Compiled v Interpreted Languages

Compiled languages use a compiler to convert the source code into machine code - that way, the code is packaged up as machine code and can be sent to a target CPU. The compiled file is called an executable/executive file. Pros are that source code remains private, it often runs faster because code has been pre-converted and optimized for a specific target CPU, and it is ready to run as soon as the target machine gets it. Cons are that it isn’t cross-platform (compiled for a certain CPU), it’s not flexible and also compilation is an extra step. 

Interpreted languages don’t use a compiler - source code is sent to the target machine where it is then interpreted into machine code. The target machine processes it on the fly, processing it line by line. It doesn’t save it as a separate file (like an executable file). Pros are that they’re cross-platform, easier to test (since you directly run the source code without a compilation step), and it’s easier to debug since you have access to source code. Cons are that an interpreter is required, processing it is often slower since it isn’t precompiled, and source code is public. 

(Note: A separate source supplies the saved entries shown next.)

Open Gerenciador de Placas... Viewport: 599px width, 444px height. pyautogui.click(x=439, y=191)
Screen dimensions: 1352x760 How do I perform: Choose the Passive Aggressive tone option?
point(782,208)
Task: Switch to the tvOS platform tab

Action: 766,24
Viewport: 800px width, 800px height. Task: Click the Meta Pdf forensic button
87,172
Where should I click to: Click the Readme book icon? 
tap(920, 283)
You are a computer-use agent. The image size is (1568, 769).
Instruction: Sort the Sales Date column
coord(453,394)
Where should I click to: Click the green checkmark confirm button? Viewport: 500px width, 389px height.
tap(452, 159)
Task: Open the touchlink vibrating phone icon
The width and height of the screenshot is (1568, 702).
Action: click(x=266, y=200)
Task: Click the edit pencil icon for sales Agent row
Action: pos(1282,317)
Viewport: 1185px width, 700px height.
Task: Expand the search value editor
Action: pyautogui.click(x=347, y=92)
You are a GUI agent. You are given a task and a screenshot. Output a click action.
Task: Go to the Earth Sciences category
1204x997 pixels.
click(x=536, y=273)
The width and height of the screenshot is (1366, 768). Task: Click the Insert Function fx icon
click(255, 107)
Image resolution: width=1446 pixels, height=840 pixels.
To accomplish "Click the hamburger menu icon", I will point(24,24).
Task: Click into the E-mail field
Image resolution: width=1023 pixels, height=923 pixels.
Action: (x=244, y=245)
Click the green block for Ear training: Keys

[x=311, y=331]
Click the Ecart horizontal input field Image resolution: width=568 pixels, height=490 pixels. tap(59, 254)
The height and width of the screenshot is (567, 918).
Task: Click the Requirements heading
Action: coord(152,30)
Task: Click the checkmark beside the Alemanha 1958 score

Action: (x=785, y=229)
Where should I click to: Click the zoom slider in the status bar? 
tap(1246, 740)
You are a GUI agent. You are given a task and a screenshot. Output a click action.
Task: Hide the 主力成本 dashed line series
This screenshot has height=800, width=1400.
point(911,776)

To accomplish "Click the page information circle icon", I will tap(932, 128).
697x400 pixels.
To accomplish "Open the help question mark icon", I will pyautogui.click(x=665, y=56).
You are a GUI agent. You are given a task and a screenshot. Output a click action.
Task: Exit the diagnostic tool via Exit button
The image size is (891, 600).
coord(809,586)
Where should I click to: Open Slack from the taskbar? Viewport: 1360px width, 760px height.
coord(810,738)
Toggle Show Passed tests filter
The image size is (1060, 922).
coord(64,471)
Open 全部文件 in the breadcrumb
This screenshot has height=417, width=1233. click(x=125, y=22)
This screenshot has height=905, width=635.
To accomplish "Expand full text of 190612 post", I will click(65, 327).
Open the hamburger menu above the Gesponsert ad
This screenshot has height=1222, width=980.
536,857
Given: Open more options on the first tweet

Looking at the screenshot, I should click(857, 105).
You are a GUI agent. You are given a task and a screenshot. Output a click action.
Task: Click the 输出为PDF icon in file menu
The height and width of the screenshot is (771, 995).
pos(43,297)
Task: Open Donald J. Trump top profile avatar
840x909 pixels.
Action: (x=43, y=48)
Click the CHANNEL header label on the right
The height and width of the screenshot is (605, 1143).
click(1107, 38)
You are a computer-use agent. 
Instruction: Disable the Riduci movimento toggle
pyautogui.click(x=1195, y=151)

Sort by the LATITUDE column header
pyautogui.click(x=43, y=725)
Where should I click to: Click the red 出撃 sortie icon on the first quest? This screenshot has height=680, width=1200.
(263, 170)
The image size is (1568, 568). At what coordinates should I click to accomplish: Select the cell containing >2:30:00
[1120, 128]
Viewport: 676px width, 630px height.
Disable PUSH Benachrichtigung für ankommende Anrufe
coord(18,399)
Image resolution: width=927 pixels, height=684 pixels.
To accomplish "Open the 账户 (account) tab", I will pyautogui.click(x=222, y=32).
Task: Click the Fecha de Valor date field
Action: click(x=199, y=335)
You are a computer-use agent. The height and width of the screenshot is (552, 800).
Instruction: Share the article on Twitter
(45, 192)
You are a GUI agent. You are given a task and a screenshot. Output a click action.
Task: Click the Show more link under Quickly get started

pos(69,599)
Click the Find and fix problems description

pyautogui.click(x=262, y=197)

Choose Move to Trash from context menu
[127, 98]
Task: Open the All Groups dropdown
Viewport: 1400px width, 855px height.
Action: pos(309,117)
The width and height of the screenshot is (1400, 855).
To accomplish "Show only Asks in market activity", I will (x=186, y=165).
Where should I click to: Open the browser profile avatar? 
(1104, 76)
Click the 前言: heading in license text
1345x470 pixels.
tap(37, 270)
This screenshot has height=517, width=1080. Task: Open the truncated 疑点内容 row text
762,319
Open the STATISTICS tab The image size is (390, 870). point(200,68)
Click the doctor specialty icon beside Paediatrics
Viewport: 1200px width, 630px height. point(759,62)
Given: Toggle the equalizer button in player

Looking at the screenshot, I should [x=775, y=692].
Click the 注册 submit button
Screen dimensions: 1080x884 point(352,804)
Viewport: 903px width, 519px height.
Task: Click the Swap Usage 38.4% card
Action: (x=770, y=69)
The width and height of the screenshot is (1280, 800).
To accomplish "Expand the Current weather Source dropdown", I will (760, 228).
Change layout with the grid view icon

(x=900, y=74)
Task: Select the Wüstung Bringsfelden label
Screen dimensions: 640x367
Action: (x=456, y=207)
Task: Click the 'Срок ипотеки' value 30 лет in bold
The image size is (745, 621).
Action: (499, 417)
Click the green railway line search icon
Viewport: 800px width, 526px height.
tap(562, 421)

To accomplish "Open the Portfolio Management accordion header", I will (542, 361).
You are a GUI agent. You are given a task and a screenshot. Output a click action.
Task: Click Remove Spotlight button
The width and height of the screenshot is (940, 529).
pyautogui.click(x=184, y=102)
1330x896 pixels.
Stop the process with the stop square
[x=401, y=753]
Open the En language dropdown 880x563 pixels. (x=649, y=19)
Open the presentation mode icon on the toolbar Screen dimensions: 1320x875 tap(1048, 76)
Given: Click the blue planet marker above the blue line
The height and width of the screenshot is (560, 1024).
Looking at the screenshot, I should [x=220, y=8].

Both can be used - we can compile source code to an “intermediate language” which is converting it to machine code as far as we can take it while maintaining it’s ability to be cross-platform. We then send this to target machines, and those machines finish the compilation (also known as JIT or just in time compilation) - the intermediate language used is also referred to as “byte code”.

Scripting v non-Scripting Languages

Scripting languages are often interpreted languages; specifically, they are languages that must be embedded within other programs to run. Javascript is an example of a scripting language - it runs inside of a web browser. 

Scripting languages are used alongside non-scripting languages in large systems - because they're largely interpreted, it is useful to code small parts of the system that may be subject to frequent change. Those parts can be optimized for flexibility since they don't need to be recompiled after changes are made. Compiled parts of a system that are optimized for speed of execution are often written using compiled (non-scripting, in this case) languages. 

Scripting languages are often used for rapid prototyping (they are faster to code with since they tend to be high-level and are flexible), data wrangling and general experimentation. 

An example of a scripting language also being an interpreted language is in the command line - the commands we use are written in a shell scripting language, which is then interpreted, line by line, by the (in the case of a standard Mac terminal) bash interpreter. 

Network Communication

It's important to understand how machines establish networks to communicate with one another. Here, we'll briefly discuss a general overview of how connections are created, and discuss them in the context of the HTTP protocol.

Application Layer

With HTTP being used as our example, a network protocol defines rules and conventions for communication between network devices. There can be many layers and parts to a protocol - the application layer, IP layer, TCP, UDP and sockets, to name a few. With the application layer using HTTP as our example, our browser (the Application Layer Program here) sends a “letter” or a request to a server based on a URL (Uniform Resource Locator) typed in. It may say “dear server, please send me this page that I’m requesting.” This is application to application communication - the browser may send specifications in its letter such as “give me some cookies info, like the login info we exchanged last time. Also, you can compress the files in this particular format, I can accept HTML or text…”. The server can then customize a response. The browser passes off the request to the operating system, which connects to the server. The OS makes a holding area called a “socket” where it places the server response upon receipt. The browser can look to the socket and read the response just like a file. 

IP Layer

For the OS to send off the browser request, it has to look up the IP address for the website using DNS. An IP address is how requests find their way to the right place - there are many requests using the same network lines at the same time. An IP packet is like a letter with an address and a return address. Once an OS has the IP address for the website, it puts the browser HTTP request in an IP packet to send it off - it is possible that the request is too big to fit in one packet, and in that case, it goes into several packets. 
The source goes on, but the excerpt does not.